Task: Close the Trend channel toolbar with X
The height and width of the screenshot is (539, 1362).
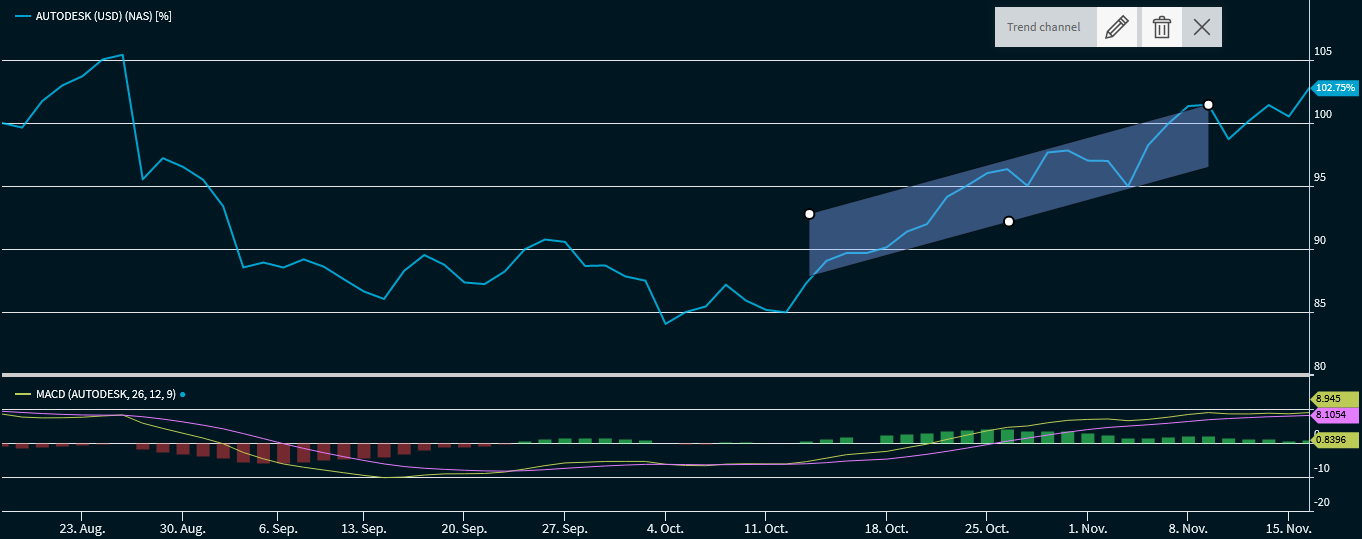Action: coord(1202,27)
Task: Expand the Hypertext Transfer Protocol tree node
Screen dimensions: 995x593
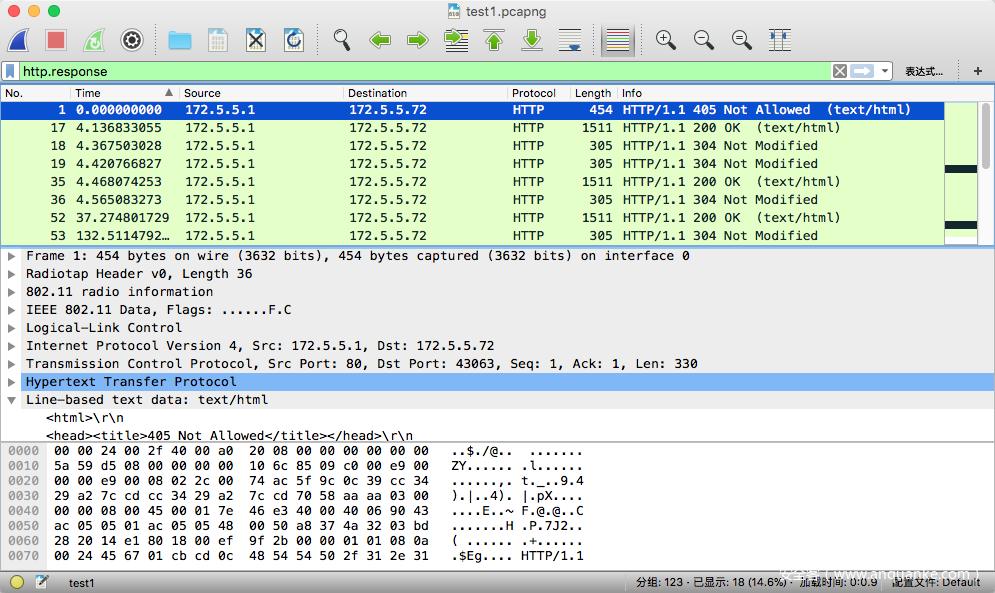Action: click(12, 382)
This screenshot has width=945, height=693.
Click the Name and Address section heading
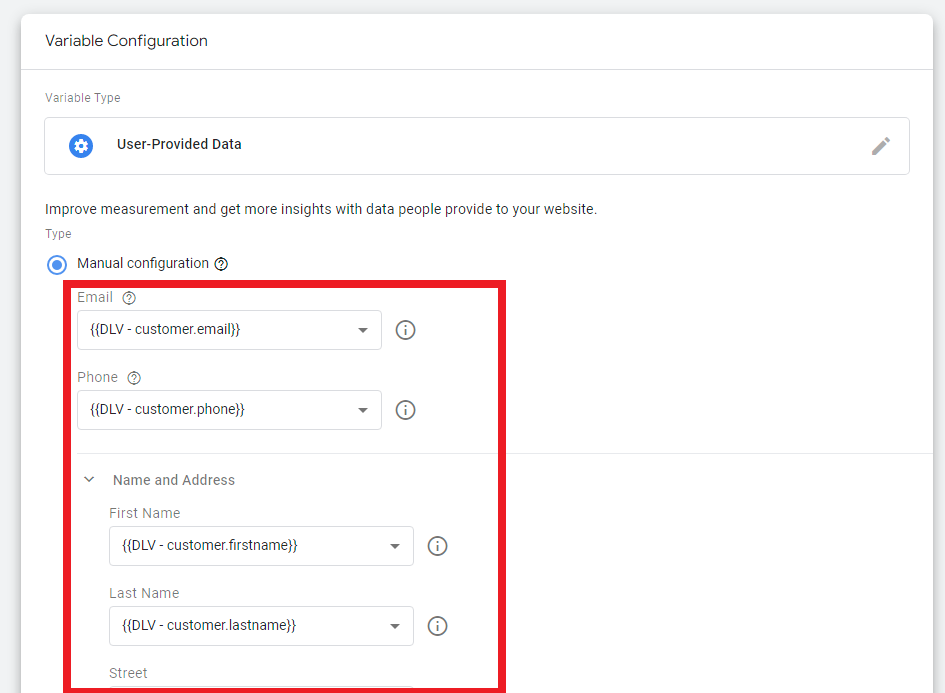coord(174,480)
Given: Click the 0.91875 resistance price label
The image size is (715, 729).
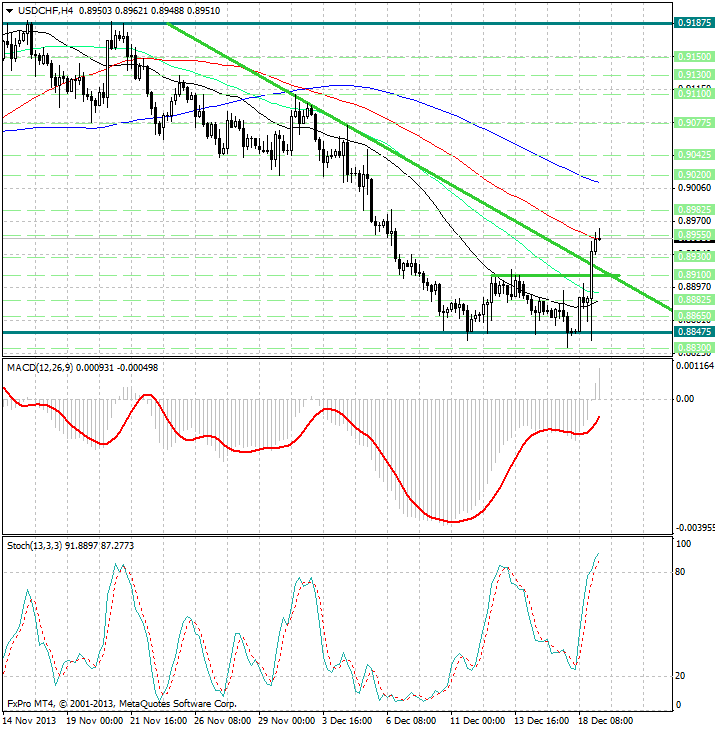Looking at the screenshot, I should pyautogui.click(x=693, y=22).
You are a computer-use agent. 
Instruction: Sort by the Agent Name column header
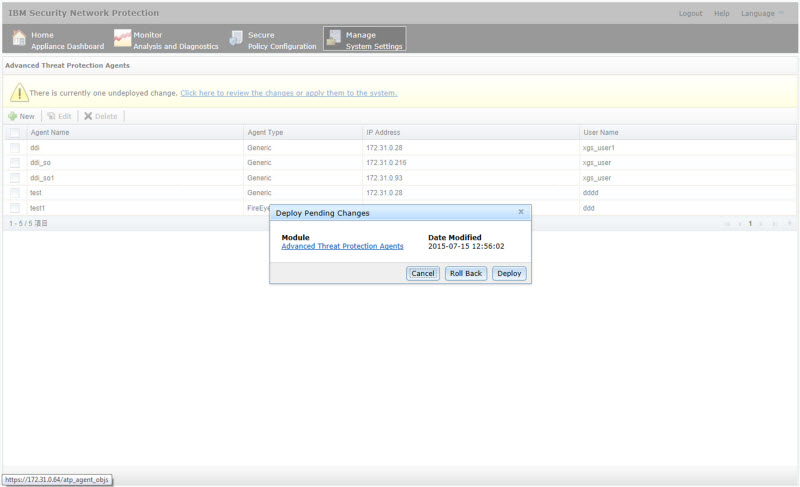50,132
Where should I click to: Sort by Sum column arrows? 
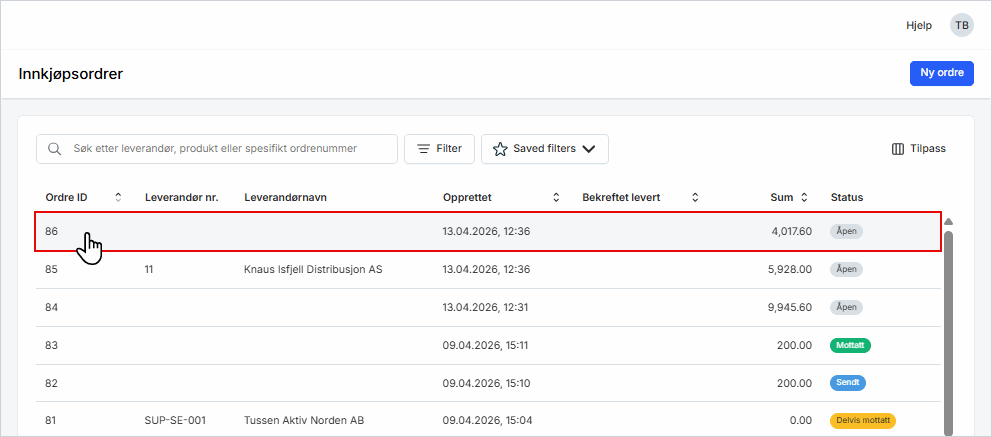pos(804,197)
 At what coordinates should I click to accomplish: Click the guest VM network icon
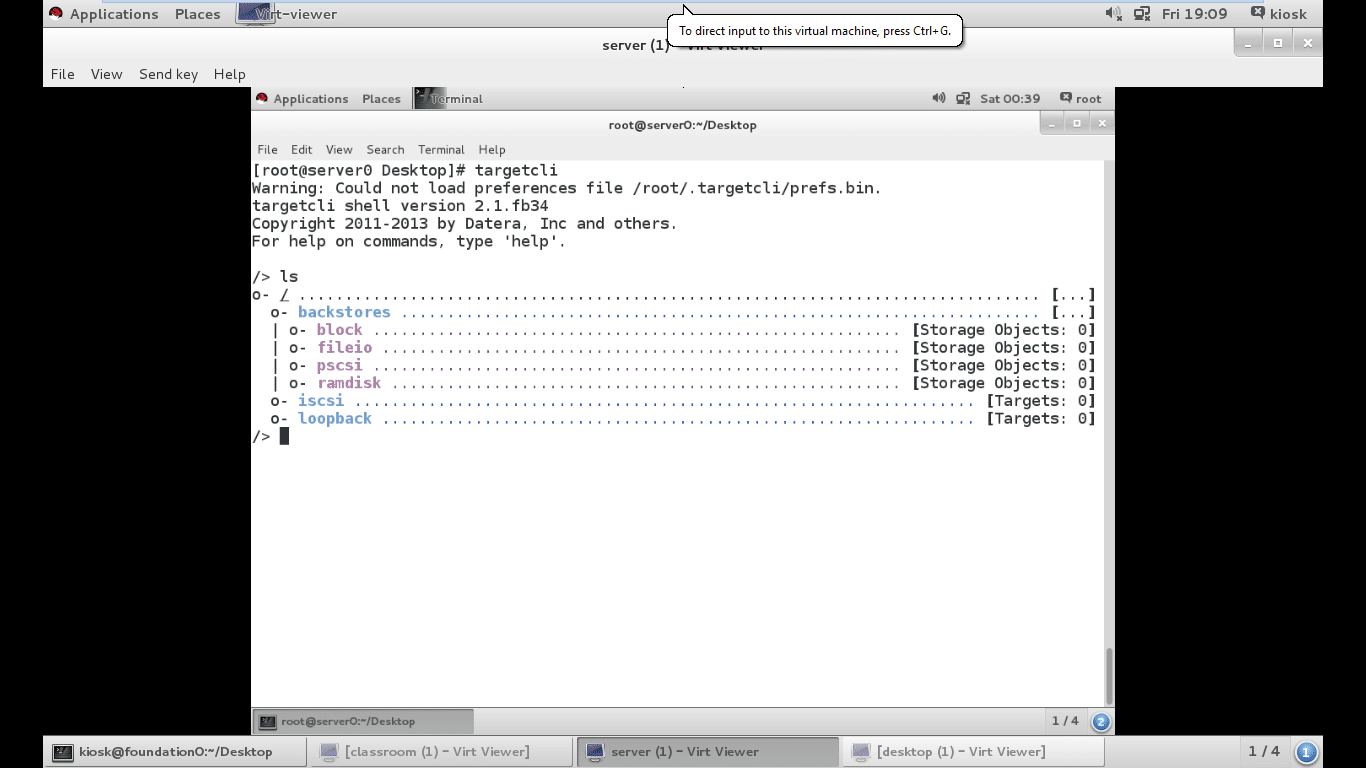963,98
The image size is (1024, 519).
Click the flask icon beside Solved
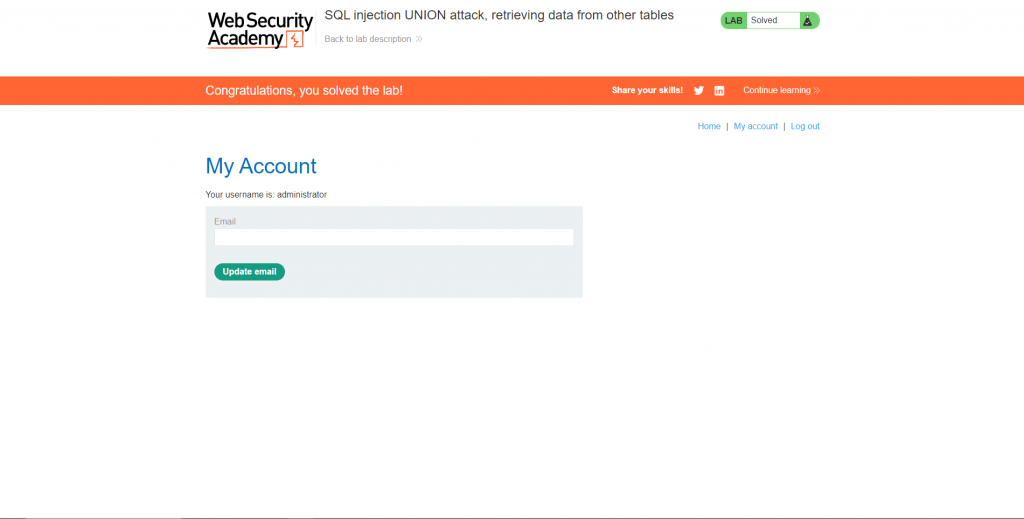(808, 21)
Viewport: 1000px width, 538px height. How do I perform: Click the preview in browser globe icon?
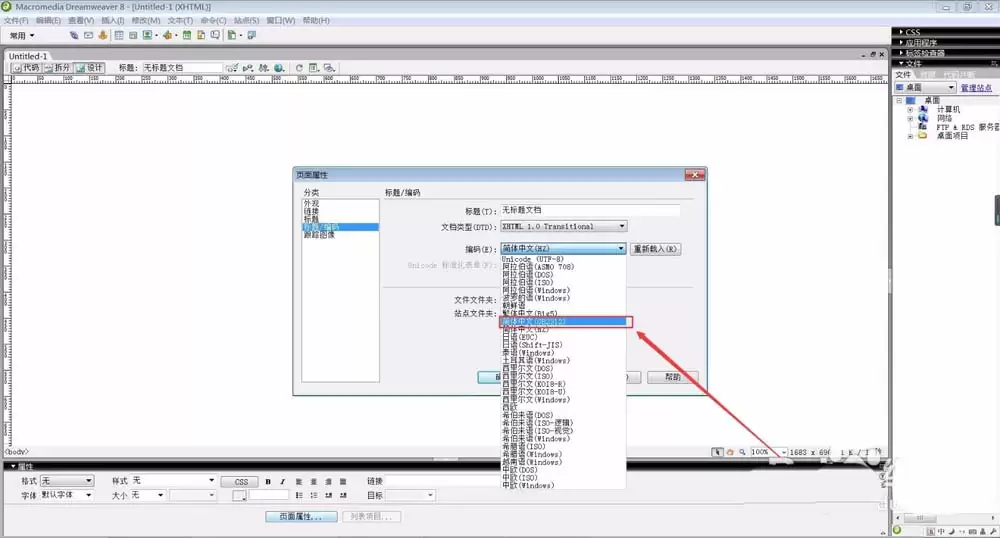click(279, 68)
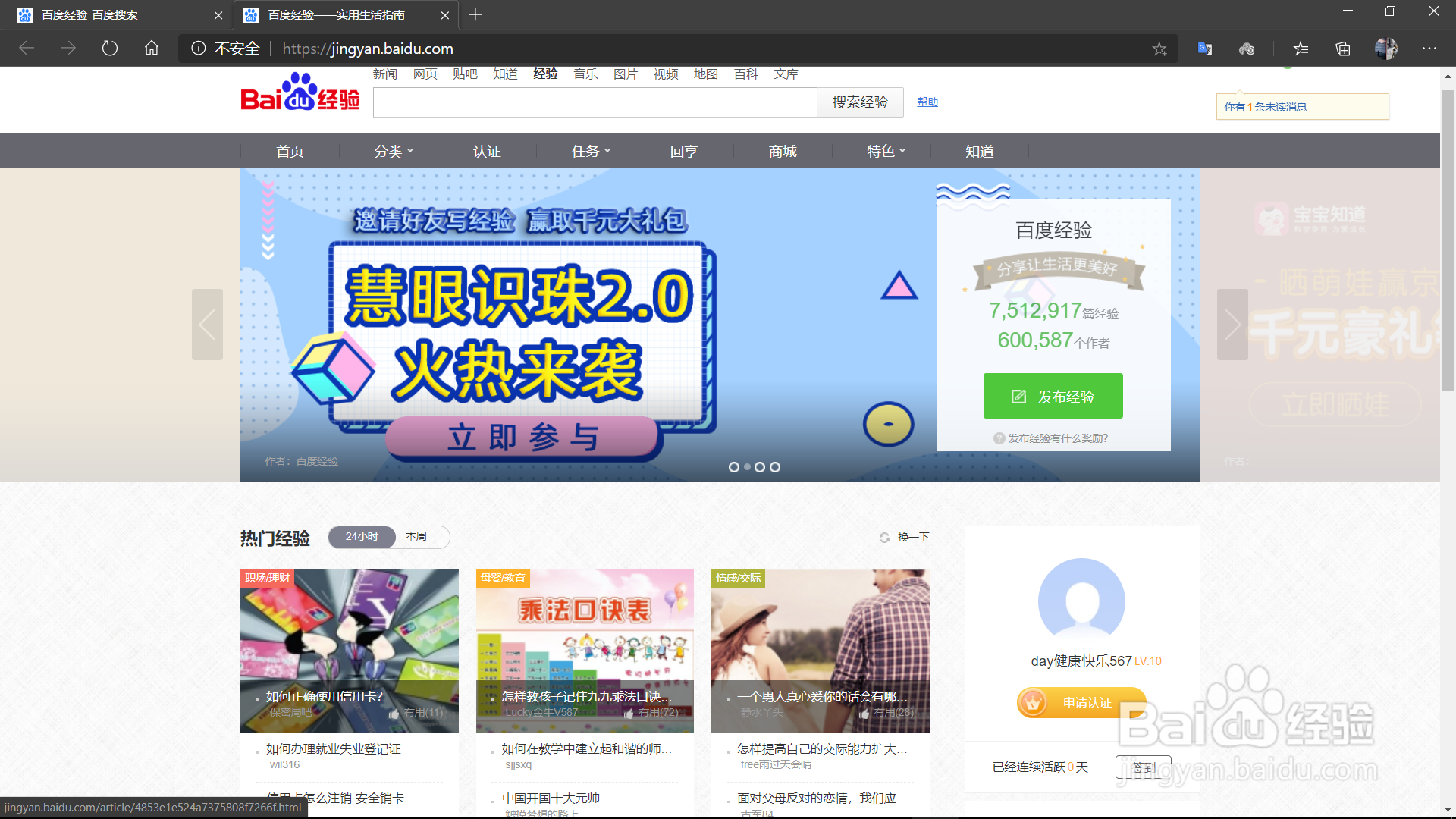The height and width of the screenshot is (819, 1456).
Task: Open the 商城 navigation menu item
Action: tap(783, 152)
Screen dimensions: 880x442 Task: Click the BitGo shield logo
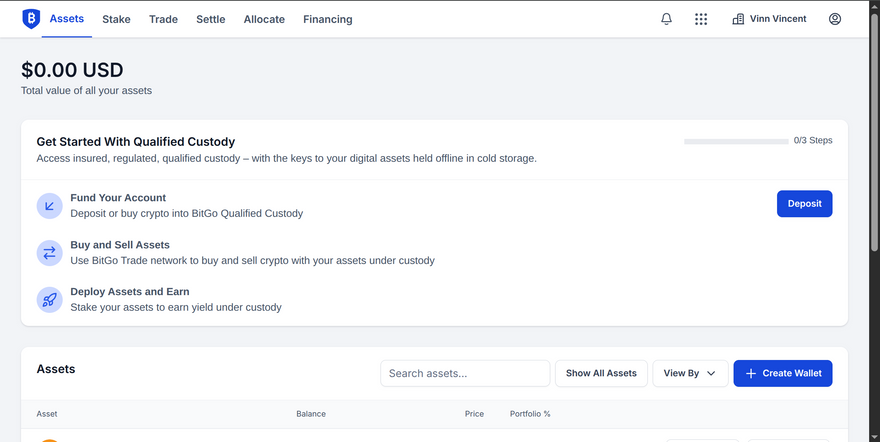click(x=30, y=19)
══════
WRITTEN REQUEST.
Rewrite the items from the beginning through the line containing "Looking at the", inclusive, swapping "Task" for "Instruction" and changing nothing else. Leave the pictures out.

SOLUTION TO THIS EXERCISE.
Instruction: Close the Trend channel toolbar with X
The height and width of the screenshot is (539, 1362).
Action: coord(1202,27)
Instruction: Expand the Hypertext Transfer Protocol tree node
Screen dimensions: 995x593
Action: click(12, 382)
This screenshot has width=945, height=693.
Click the Name and Address section heading
coord(174,480)
Given: Click the 0.91875 resistance price label
The image size is (715, 729).
Looking at the screenshot, I should pyautogui.click(x=693, y=22).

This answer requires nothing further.